Lo que se pide
Extrae sin ningún cambio las líneas de las entradas que van desde la que contiene "Given: Copy the Bet ID to clipboard" hasta la que contiene "The width and", ambas incluidas.

(Entradas para localizar ítems)
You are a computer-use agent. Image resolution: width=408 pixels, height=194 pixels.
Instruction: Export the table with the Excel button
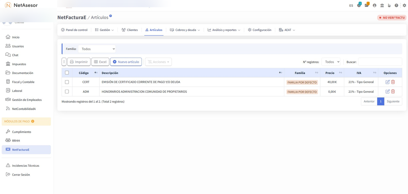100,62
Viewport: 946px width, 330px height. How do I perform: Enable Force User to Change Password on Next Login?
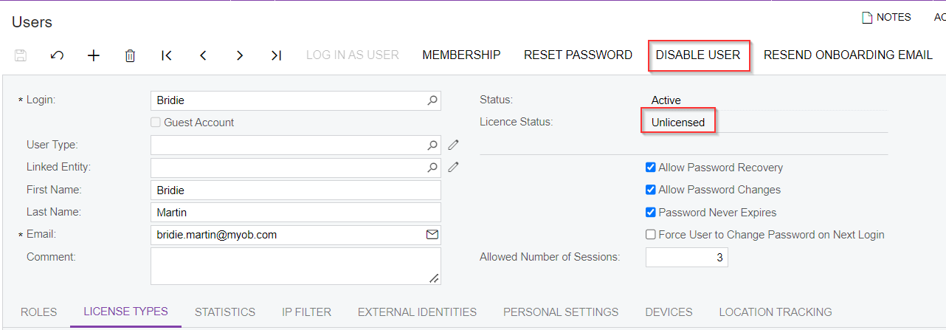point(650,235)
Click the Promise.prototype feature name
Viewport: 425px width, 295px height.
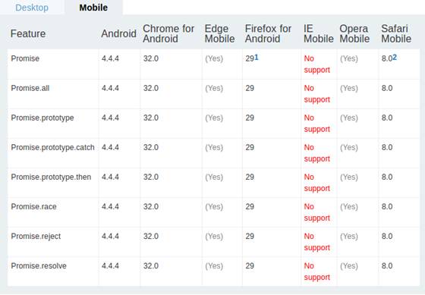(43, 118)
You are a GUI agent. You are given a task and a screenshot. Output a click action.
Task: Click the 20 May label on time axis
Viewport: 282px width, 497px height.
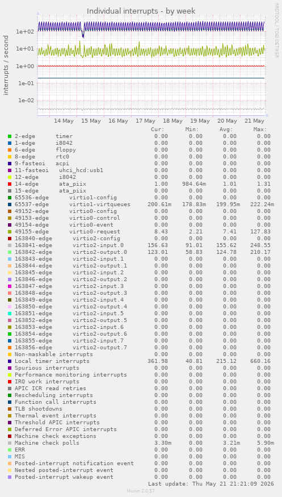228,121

* * *

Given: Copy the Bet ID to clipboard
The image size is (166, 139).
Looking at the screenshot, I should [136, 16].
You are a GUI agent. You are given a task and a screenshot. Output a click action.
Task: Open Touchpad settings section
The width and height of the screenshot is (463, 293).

Respuesta escrita
Given: Copy the Bet ID to clipboard
The image size is (166, 139).
Looking at the screenshot, I should [136, 16].
You are a GUI agent. You are given a task and a screenshot. Output a click action.
Task: Open Touchpad settings section
The width and height of the screenshot is (463, 293).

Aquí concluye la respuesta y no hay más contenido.